Hanoi (VNS/VNA) - The State Treasury deposited more than 400 trillion VND (15.2 billion USD) at State-owned commercial banks by the end of last year, underscoring the scale of public funds flowing through the banking system and their role in shoring up liquidity, according to banks’ audited financial statements.
Consolidated fourth-quarter 2025 statements from Vietcombank, VietinBank and BIDV show the Treasury’s total deposit balance at the three lenders rose by nearly 11% compared with the end of 2024. The sum represents a substantial and comparatively low-cost source of funding for the State-owned banking group.
At VietinBank, the Treasury held nearly 134.63 trillion VND in non-term deposits at the end of the fourth quarter, down about 7% from year-end 2024. Despite the decline, it remained one of the bank’s largest institutional funding sources.
BIDV reported Treasury deposits of 135.86 trillion VND, including more than 1.24 trillion VND in non-term funds. That compares with 145.26 trillion VND at the end of 2024, a fall of roughly 6.5%.
Vietcombank held the largest balance. As of the end of the fourth quarter of 2025, Treasury deposits there exceeded 136 trillion VND, about 1.8 times higher than at the beginning of the year. However, compared with the end of the third quarter of 2025, the balance fell by around 21.25 trillion VND, reflecting cyclical disbursement patterns.
In practice, Treasury deposits tend to be seasonal and closely tied to the pace of public investment spending. When disbursement slows, funds accumulate in the banking system. When spending accelerates, balances can be drawn down quickly.
For State-owned lenders, Treasury deposits provide an important liquidity buffer, easing reliance on funding from individuals and businesses during tighter monetary conditions. They are also relatively inexpensive compared with many other funding channels.
Data from the State Bank of Vietnam show that, as of December 2025, average Vietnamese dong interest rates at domestic commercial banks were 0.1-0.2% per year for non-term deposits and those with maturities of less than one month. Rates for terms from one month to under six months ranged from 3.8-4.5% per year. Deposits with maturities of six to 12 months carried rates of 4.7-5.9%, those from over 12 months to 24 months were 5-6.4%, and terms of more than 24 months stood at about 6.8% per year.
Such sizeable balances can bolster key liquidity indicators, including liquidity reserve ratios and short-term solvency metrics. With a stable inflow of public funds, banks face less pressure to raise deposit rates to compete for retail money, helping keep funding costs in check and creating room to lower lending rates to support businesses.

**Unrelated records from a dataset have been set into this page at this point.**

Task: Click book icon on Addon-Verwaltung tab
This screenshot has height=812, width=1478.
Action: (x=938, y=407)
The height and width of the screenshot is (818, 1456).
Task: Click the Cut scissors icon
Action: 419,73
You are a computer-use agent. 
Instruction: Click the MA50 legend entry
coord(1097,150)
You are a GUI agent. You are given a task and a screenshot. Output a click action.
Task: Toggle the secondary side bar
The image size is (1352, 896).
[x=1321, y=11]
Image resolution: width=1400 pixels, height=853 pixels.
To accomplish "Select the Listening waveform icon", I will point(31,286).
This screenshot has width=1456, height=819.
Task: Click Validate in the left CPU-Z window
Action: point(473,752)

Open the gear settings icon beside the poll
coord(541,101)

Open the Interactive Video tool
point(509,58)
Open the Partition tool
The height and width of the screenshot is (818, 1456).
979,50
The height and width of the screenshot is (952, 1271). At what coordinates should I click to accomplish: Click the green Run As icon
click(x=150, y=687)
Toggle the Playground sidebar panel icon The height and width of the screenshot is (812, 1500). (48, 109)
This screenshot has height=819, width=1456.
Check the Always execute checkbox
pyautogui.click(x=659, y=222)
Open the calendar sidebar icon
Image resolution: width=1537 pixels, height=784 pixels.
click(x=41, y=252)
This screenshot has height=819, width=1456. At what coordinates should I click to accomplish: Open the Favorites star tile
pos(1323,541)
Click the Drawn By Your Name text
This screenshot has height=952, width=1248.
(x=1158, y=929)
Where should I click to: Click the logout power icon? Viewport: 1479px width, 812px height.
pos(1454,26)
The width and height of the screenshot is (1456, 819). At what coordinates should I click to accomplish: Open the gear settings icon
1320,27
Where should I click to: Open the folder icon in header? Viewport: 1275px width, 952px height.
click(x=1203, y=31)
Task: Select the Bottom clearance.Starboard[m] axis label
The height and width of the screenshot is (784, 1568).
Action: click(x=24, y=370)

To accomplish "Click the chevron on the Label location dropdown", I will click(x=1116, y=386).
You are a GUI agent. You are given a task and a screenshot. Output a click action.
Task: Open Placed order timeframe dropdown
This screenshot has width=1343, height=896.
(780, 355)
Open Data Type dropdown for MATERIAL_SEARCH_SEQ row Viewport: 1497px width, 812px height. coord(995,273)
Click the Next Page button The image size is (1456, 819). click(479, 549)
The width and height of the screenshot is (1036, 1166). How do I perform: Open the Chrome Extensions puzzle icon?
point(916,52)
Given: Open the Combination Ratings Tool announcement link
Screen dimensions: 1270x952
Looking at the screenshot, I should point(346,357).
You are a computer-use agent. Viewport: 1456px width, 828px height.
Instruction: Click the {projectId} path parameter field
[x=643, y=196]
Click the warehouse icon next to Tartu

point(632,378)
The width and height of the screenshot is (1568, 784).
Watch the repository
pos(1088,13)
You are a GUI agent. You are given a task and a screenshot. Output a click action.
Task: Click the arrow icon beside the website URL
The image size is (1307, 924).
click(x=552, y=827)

However, treasury funds are inherently linked to the timing of State budget revenues and expenditures, as well as public investment plans. Balances can therefore fluctuate sharply over short periods. Banks cannot treat this as a permanently stable, long-term funding source and must continue to manage liquidity prudently, align maturities carefully and deploy capital conservatively./.